Instead of trading one good for another at a point in time, we exchange goods today in return for some goods in the future. This kind of trade is known as inter-temporal trade. Even in the absence of international capital movements, any economy faces a trade-off between consumption now and consumption in the future.

Economies usually do not consume all of their current output; some of their output takes the form of investment in machines, buildings, and other forms of productive capital. The more investment an economy undertakes now, the more it will be able to produce and consume in the future. To invest more, however, an economy must release resources by consuming less (unless there are unemployed resources, a possibility we temporarily disregard). Thus there is a trade-off between current and future consumption.

The shape of the inter-temporal production possibility frontier will differ among countries.
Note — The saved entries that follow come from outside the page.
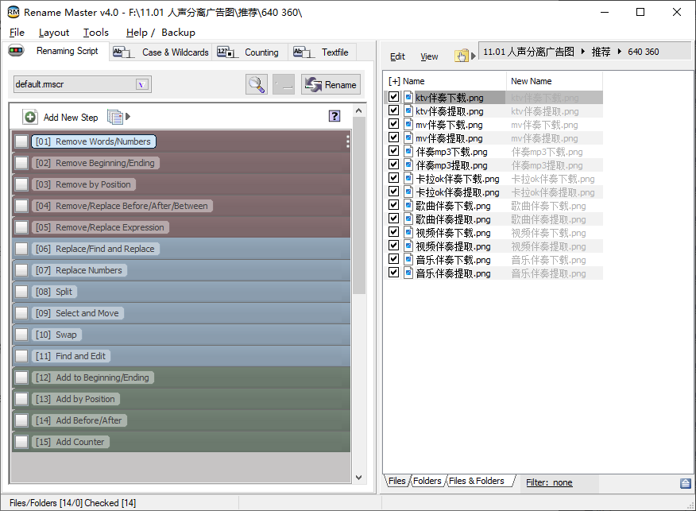Image resolution: width=696 pixels, height=511 pixels.
Task: Click the magnifier preview icon
Action: click(x=257, y=84)
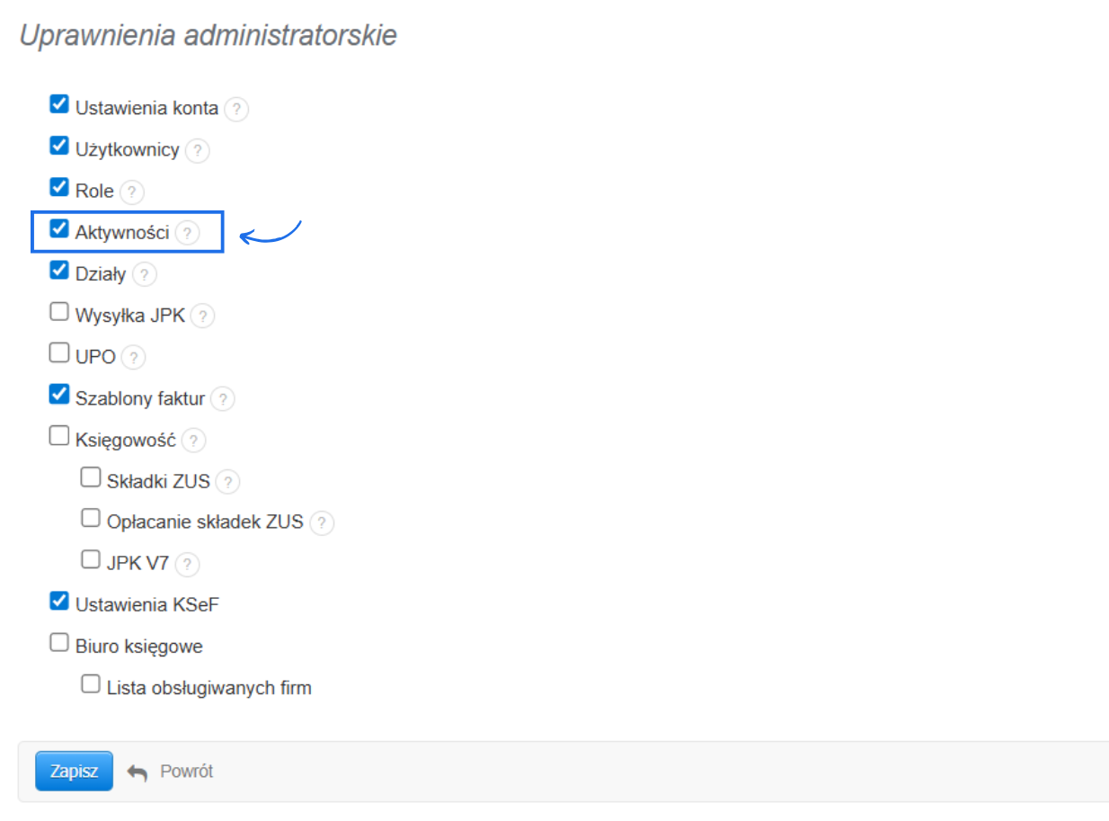Open help icon beside Działy
The width and height of the screenshot is (1109, 821).
(x=144, y=275)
Some countries will have production possibilities that are biased toward present output, while others are biased toward future output. We will ask in a moment what real differences these biases correspond to, but first let’s simply suppose that there are two countries, Home and Foreign, with different inter-temporal production possibilities. Home’s possibilities are biased toward current consumption, while Foreign’s are biased toward future consumption. The inter-temporal relative supply curves for Home and Foreign reflect how Home’s production possibilities are biased toward present consumption whereas Foreign’s production possibilities are biased toward future consumption.

In other words, Foreign’s relative supply for future consumption is shifted out relative to Home’s relative supply. At the equilibrium real interest rate, Home will export present consumption in return for imports of future consumption. That is, Home will lend to Foreign in the present and receive repayment in the future.

Home’s inter-temporal production possibilities are biased toward present production. But what does this mean? The sources of inter-temporal comparative advantage are somewhat different from those that give rise to ordinary trade. A country that has a comparative advantage in future production of consumption goods is one that in the absence of international borrowing and lending would have a low relative price of future consumption, that is, a high real interest rate. This high real interest rate corresponds to a high return on investment, that is, a high return to diverting resources from current production of consumption goods to production of capital goods, construction, and other activities that enhance the economy’s future ability to produce.

So countries that borrow in the international market will be those where highly productive investment opportunities are available relative to current productive capacity, while countries that lend will be those where such opportunities are not available domestically.